An AIF is typically a privately pooled fund, and generally, only institutions and high net-worth individuals (HNIs) invest in them because the outlay is substantial.

As per the RBI’s latest clarifications, lenders will need to provision only the amount invested by the AIF in a debtor company linked to the lender, and not on the bank’s entire investment in the scheme. The central bank in December 2023 restricted banks and financial institutions from investing in AIFs that have exposure to their borrowers.

Also read: Easier provisioning of AIF investments may help lenders allot more to such funds, say experts

Bankers said that they do not plan to invest heavily in AIFs – some of them are targeting Rs 20 crore to Rs 50 crore.

Bank are reconsidering investing in AIFs as these instruments have fared well for them, a senior executive of a mid-size private lender said, asking not to be identified.

“We had some exposure in AIFs before the RBI order in December last year. Post that, we made our provisions and now we are re-looking at investing in some AIFs,” the executive said.

Another private bank executive, who also requested anonymity, said it had internally discussed AIF investments of Rs 20 crore to Rs 50 crore.

“We had some discussions on what we can do on investing in AIFs. Around Rs 20 crore-Rs 50 crore is what we are looking at in terms of investment, but it is all in the initial stages of discussion,” the executive said.

RBI on AIFs

The RBI on March 27 clarified its guidelines on lenders putting in money in AIFs that have invested in companies that have borrowed from them. As per the clarification, provisioning by lenders with such investments will be required only to the extent of the investment in the debtor company, and not on the entire investment in the AIF scheme, the RBI said.

A senior treasury head with a private sector bank said that if a lender invested Rs 5 crore in a Rs 100 crore AIF scheme that in turn invested Rs 2 crore in the debtor company of the lender, the provisioning would be only on Rs 2 crore and not the entire Rs 5 crore.
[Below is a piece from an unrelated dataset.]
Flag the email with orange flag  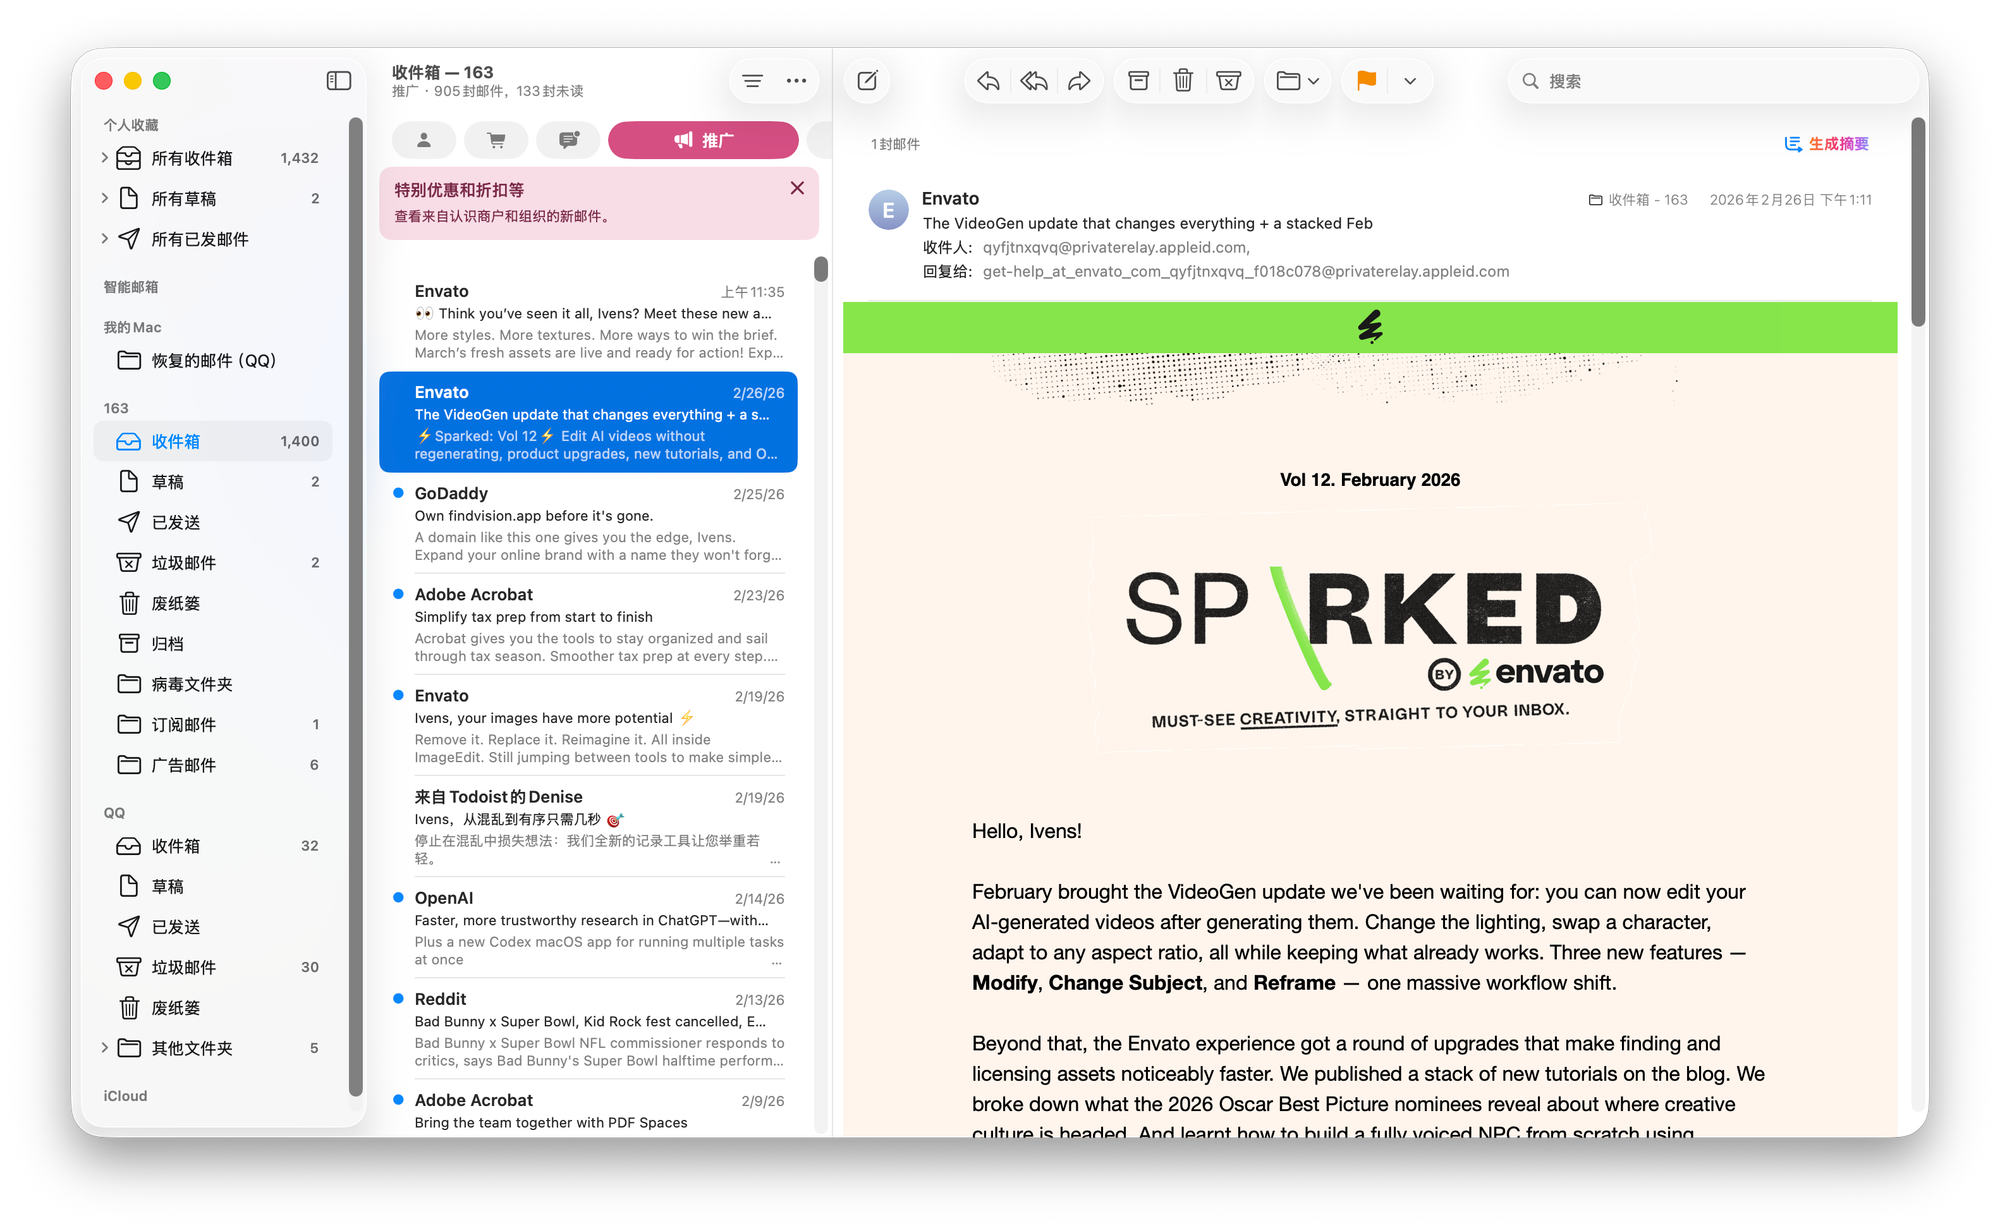tap(1366, 81)
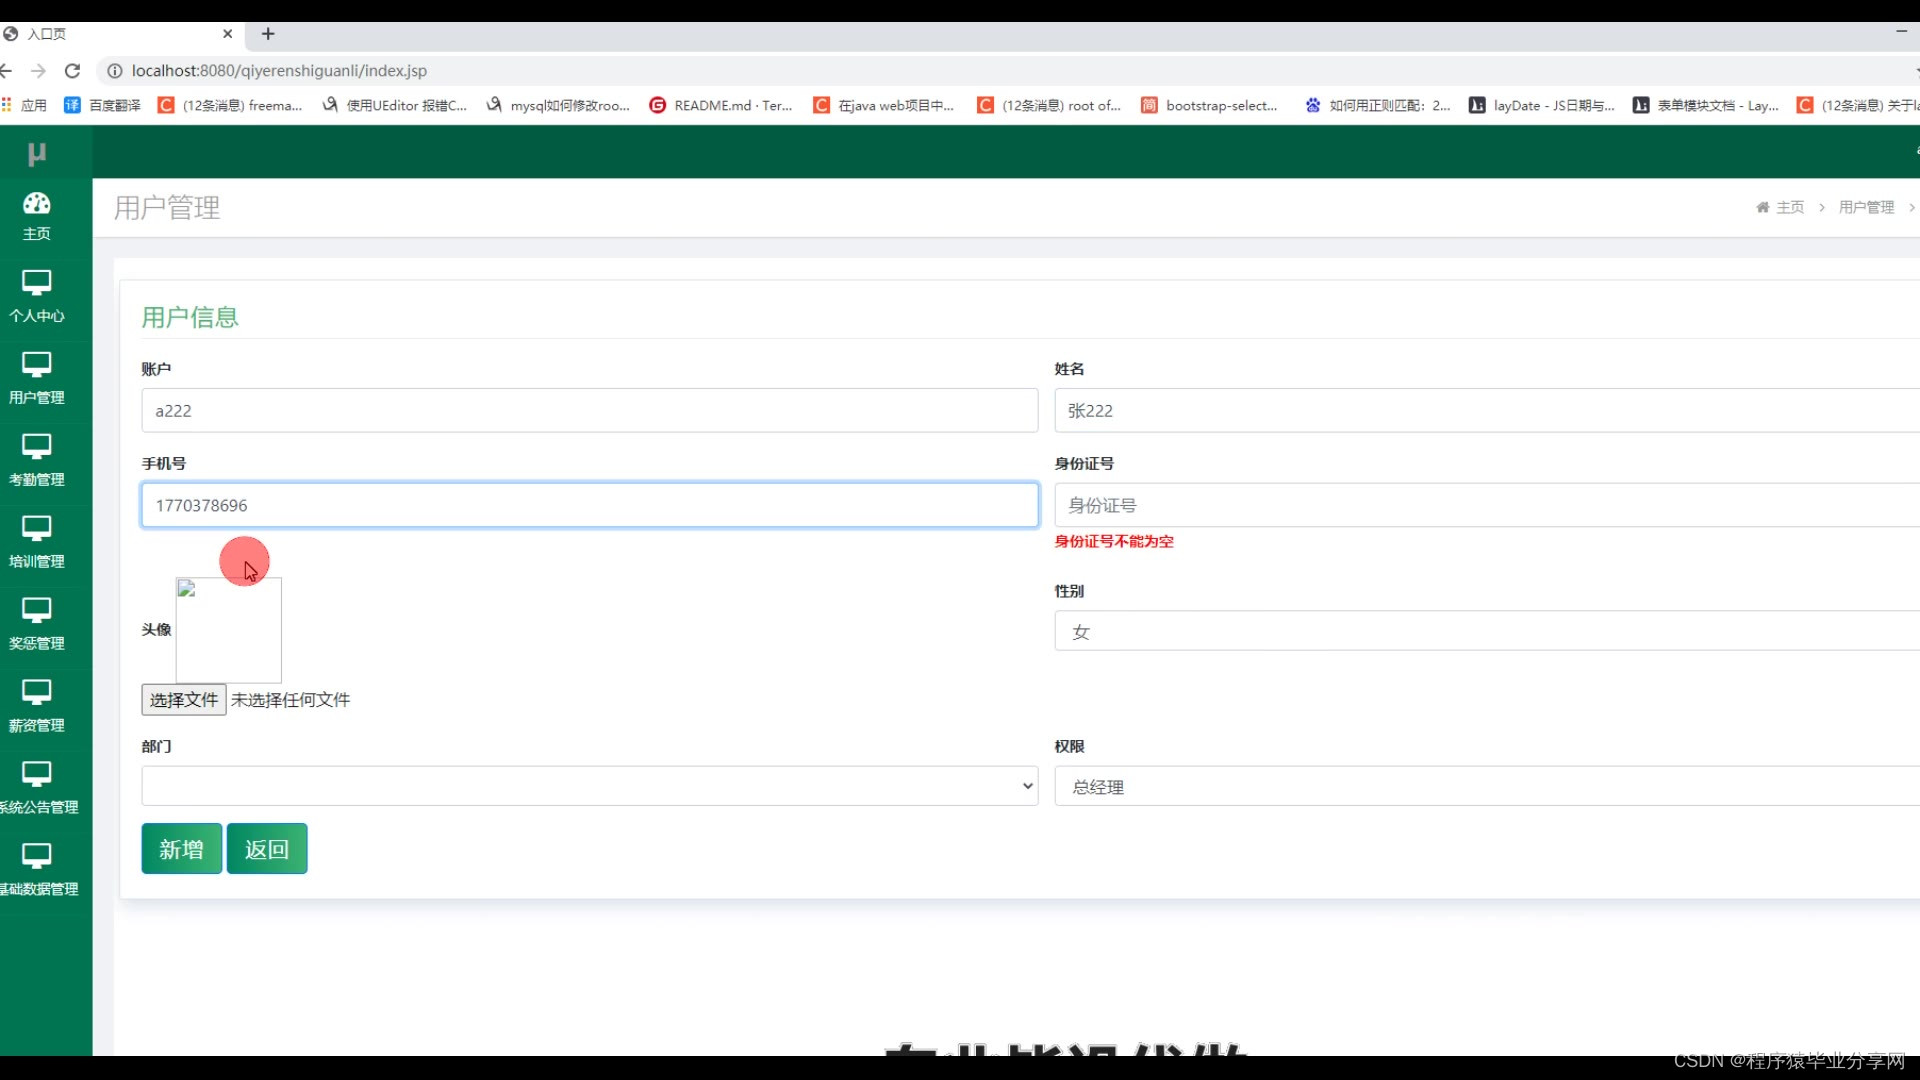Reload the page with browser refresh icon

(x=72, y=71)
Also read: MC Explains | All you need to know about RBI’s clarification on AIF circular

The RBI also said investments by lenders in AIFs through intermediaries such as fund of funds or mutual funds are not included in the scope of the earlier RBI circular.

The central bank had on December 19 restricted banks and financial institutions from investing in AIFs to address the evergreening of loans. The regulator asked banks and NBFCs to provision 100 percent of their investments in such AIF schemes.

The RBI highlighted regulatory concerns regarding certain transactions involving AIFs by regulated entities that have come to its notice and released guidelines for investments in AIFs by lenders regulated by it.After this announcement, at least six Indian banks made a combined provision of over Rs 1,070 crore on their investments in AIFs. These banks are HDFC Bank, Union Bank of India, Kotak Mahindra Bank, RBL Bank, Axis Bank, and ICICI Bank. IDBI Bank and IDFC First Bank did not disclose the amount.